A beginner's struggle

Discussion in 'MacBook' started by Jester_, Jun 23, 2017.

?

Which configuration suits me the best, now and in the future

  1. M3, 256gb, 8gb

    8 vote(s)
    30.8%
  2. M3, 256gb, 16gb

    4 vote(s)
    15.4%
  3. I5, 256gb, 8gb

    5 vote(s)
    19.2%
  4. I5, 256gb, 16gb

    9 vote(s)
    34.6%
  1. Jester_, Jun 23, 2017
    Last edited: Jun 23, 2017

    Jester_ macrumors newbie

    Joined:
    Jun 15, 2017
    #1
    Hello there,

    First of all, an apology for what will probably feel as a 'here we go again'..

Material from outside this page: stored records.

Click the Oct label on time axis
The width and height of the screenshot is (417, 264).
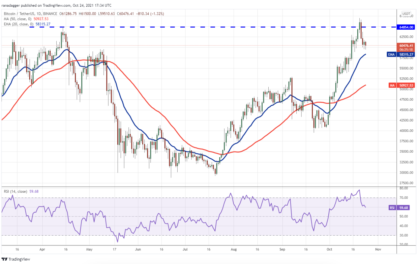(329, 249)
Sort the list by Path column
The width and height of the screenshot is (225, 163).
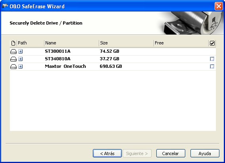(31, 43)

    I am a simple teacher and student. I would use my mb for tasks as:
    - PPT/Prezi multiple instances
    - Word multiple instances
    - PDF multiple instances
    - 20 or so tabs in Safari
    - All of the above at once
    - Worth mentioning I have a 1TB online storage with STACK

    Would a base mb last me for ~4/5 years with my usage. (Ofcourse newer things will come out doing it faster, but that is not my concern as long as my mb is up to the task)
    Would you advice going for an i5?
    Would you advice going m3 with 16gb?
    Basically, what would you advice me?

    Thanks in advance for your time and patience.
     
  2. Graham Perks macrumors member

    Joined:
    Oct 2, 2003
    Location:
    Austin, TX
    #2
    Are you OK with 256GB local storage? Or would you require 512GB?

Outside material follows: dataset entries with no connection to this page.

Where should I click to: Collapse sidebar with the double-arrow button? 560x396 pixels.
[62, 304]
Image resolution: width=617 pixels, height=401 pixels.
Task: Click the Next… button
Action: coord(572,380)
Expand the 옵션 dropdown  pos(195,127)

    If OK with 256GB, a fair choice would be to get the base model, and put the savings towards an earlier upgrade in 3-4 years. Better yet, a nice vacation, or AAPL stock.
     
  3. Jester_ thread starter macrumors newbie

    Joined:
    Jun 15, 2017
    #3
    Well I don't really know how much space the basic apps I would use take up. That would be the only reason for upgrading to 512gb seeing I got 1TB easy accesable storage for documents and such.
     
  4. Ixidor macrumors regular

    Joined:
    Mar 22, 2016
    #4
    Seems like you do a lot of multi-tasking. Perhaps the 16 GB RAM will be the most beneficial for you.

    I have a near identical use case but I bought my mb last year so only 8 GB RAM was available. At the moment, multitasking works fine but Safari tabs tend to refresh from time to time.

    I have the core M7 (Intel renamed it to i7 this year) from last year. The only speed issue I face is when handling Excel files with thousands of data, and Word documents with lots of high resolution images, hundreds of pages, hundreds of references (I use EndNote as my bibliography manager, and updating the reference list with hundreds of references each time takes like a minute). Since the i5 and i7 are fairly similar, I think the same can be said for the i5. As for PPT, I encounter lag when I have lots of high resolution images in the file.

    Every now and then, Office hangs/crashes, so it's annoying but that's my use case. I love the mb for its portability. I also have an iMac at home which handles most of these tasks much quicker and if I recall correctly, has never hanged or crashed once.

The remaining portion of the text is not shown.